Thomas Sundberg is a consultant at Sigma in Stockholm, Sweden. He has a Masters degree in Computer Science from the Royal Institute of Technology, KTH, in Stockholm. Thomas has been working as a developer for more than 20 years. He has taught programming at The Royal Institute of Technology, KTH, one the leading technical universities in Sweden. Thomas has developed an obsession for technical excellence. This translates to Software Craftsmanship, Clean Code, Testing and Automation.

Thomas is also a speaker at different conferences and developer venues, including eXtreme Programming XP, Agila Sverige, Öredev, Turku Agile Day, Agile Central Europe, GeeCON, Java Developer Day, Agile By Example, Scandinavian Developer Conference and Agile Testing Days. Thomas runs a blog where he writes about programming, Software craftsmanship and whatever problem he wants to share a solution about. It can be found at http://thomassundberg.wordpress.com/

Lectures

How to fail a software project fast and efficient?

Software development is an industry that has been around for a little bit more than 50 years. There are a lot of really smart people working in this industry. How is it possible that these smart people are so good at failing? How can we as an industry continue year after year with failing or really slow development?

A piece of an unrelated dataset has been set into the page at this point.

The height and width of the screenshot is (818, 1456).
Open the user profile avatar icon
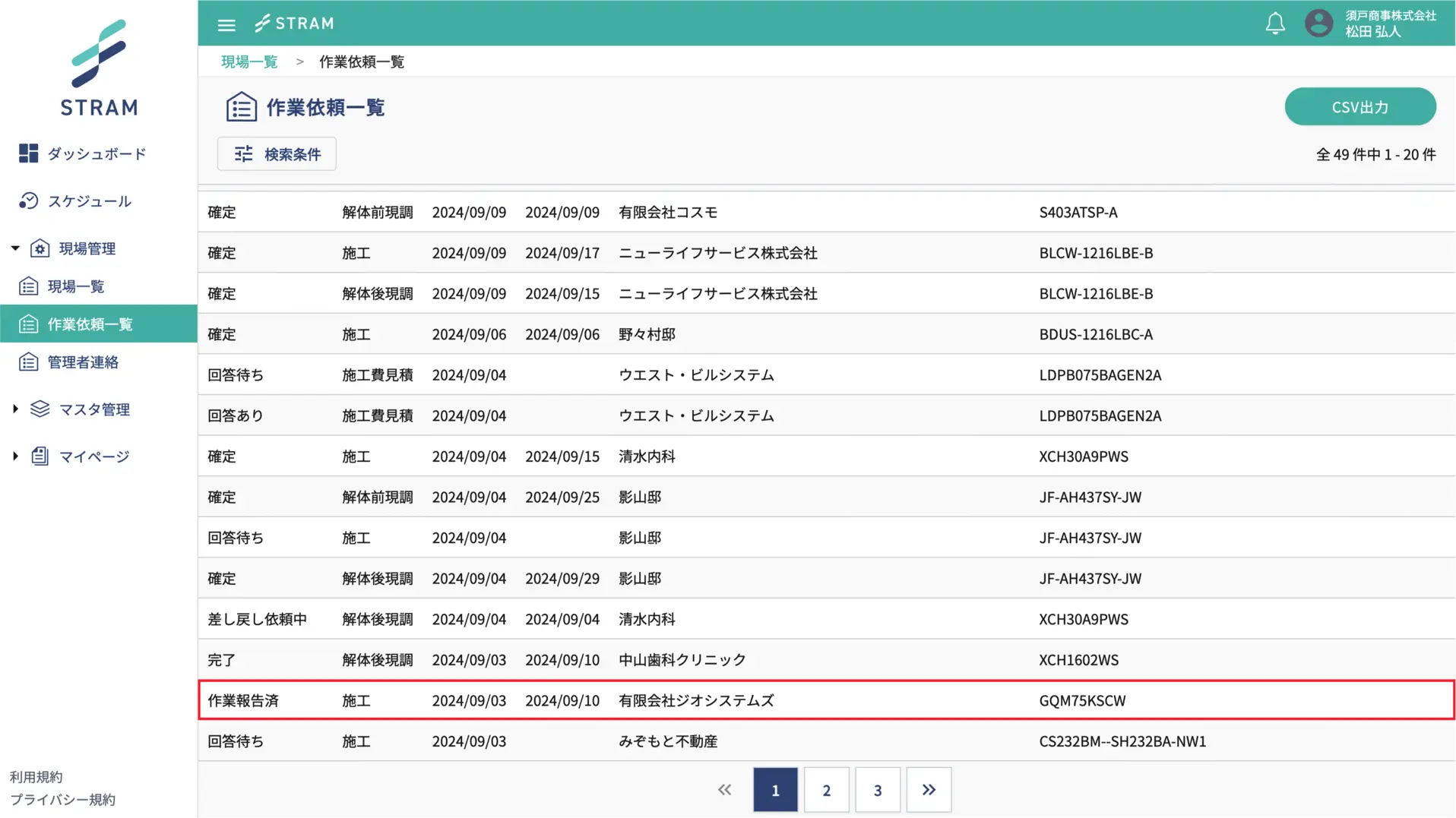pyautogui.click(x=1318, y=24)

The answer is embarrassingly easy, we tend to apply methods and techniques we don't understand or that don't bring any value.

There are many anti patterns that can be applied to software projects. They tend to fall into these categories: Architectural, Development, User interface, Organisational, Management.

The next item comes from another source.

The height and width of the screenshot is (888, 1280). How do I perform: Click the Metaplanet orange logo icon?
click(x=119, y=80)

We will look at a selection of these anti patterns and see why they are so bad and the problems they contribute with.

Just looking at bad examples may be depressing. But if you can identify a bad example in your own project or product then you have a chance to do something about it. Understanding and accepting that you have a problem is always the first step to fix it.

Behaviour Driven Development with Cucumber for Java

Cucumber has been around a long time in the Ruby world. It is a popular tool that allows development teams to describe how software should behave in plain text. The text is written in a business-readable domain-specific language and serves as documentation, automated test and development-aid - all rolled into one format. Cucumber-JVM has been available to the Java community since March 2012.

I will walk you through what Behaviour Driven Development (BDD) is and how Cucumber-JVM can be used as a tool to actually implement the desired behaviour using the format:

  • Given a system setup
  • When we perform an action
  • Then we expect a specific result

I will also develop a very simple example where we can see how a model can grow from the desired external behaviour to the very core of a system. Another example will demonstrate how a web application can be verified using Cucumber and Selenium.

Finally I will show you how Cucumber can be fitted into your continuous integration/delivery system using Maven and thus be a crucial part of your automated acceptance test suite.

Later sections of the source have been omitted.